Last September, Bruce Lahn and colleagues published a couple of papers on the evolution of two genes responsible for brain development in humans (ASPM and Microcephalin). A group led by Sally Otto published a criticism of the analysis performed by Lahn's group in last week's issue of Science (JP has written a good summary on GNXP). Lahn and colleagues issued an excellent response to that criticism.
The original papers on ASPM and Microcephalin argued that the patterns of polymorphism and linkage disequilibrium at the two loci were inconsistent with our current understanding of demographic history in humans. Therefore, natural selection must have acted upon alleles at these genes some point in our recent history. Otto and colleagues claim that the original studies did not consider all possible demographic scenarios, and that there are some that could lead to the observed patterns of polymorphism. These criticisms are weakened by the fact that they do not offer realistic demographic models.
This debate gives me the opportunity to explain how population geneticists analyze DNA sequences to distinguish between demographic history and natural selection. You can find the explanation below the fold.

※

• Activity list:
A. Rewrite the passage on ASPM and Microcephalin from the part that opens with the words "This debate gives" through the part that closes with "below the fold.", substituting "evolutionary biologists" for "population geneticists".
B. In the passage on ASPM and Microcephalin, which journal published the criticism from the group led by Sally Otto?
C. Continue the passage on ASPM and Microcephalin, beginning after its final sentence.

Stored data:

※

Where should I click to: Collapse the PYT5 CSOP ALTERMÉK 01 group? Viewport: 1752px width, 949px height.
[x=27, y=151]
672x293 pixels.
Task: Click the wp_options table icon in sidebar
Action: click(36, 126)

※

• Responses by task:
A.
This debate gives me the opportunity to explain how evolutionary biologists analyze DNA sequences to distinguish between demographic history and natural selection. You can find the explanation below the fold.

B. Science

C.
In a population with constant size, random mating, and no natural selection, the nucleotide sequence polymorphism will follow neutral expectations. If we violate any of these assumptions, we can predict how patterns of nucleotide polymorphism will deviate from the neutral expectations. For example, positive selection and balancing selection result in different patterns of polymorphism. So do population subdivision, bottlenecks, and population expansions. One sticking point, however, is that some selection models and some demographic models lead to similar deviations from neutral expectations.
Given that demography and selection can both lead us to reject neutral patterns of polymorphism, how do we distinguish between these two? By examining a single locus we cannot distinguish between selection and demography, but if we can if we look at multiple loci. Things like population subdivision, population expansion, and bottlenecks affect the entire genome, whereas selection will only affect the loci that are under selection. That's why studies that look at a single locus or mtDNA are limited -- they cannot distinguish between selection and demography. These types of studies are no longer performed in well studied organisms (ie, humans, Drosophila, Arabadopsis, etc). There are sufficient data available for model organisms that we can untangle demography and selection.
Now that we have determined how to distinguish selection and demography, we can detect selection on DNA sequences with more rigor. The first step is to collect all the available sequence data for your species or population of interest and fit a demographic model to those data. I won't get into the details of this process, other than to say it involves coalescent simulations using different demographic parameters. Once the best fitting model is found, that model supplants the neutral model as a null hypothesis for detecting selection. Any loci that reject that model were likely under selection in the recent past.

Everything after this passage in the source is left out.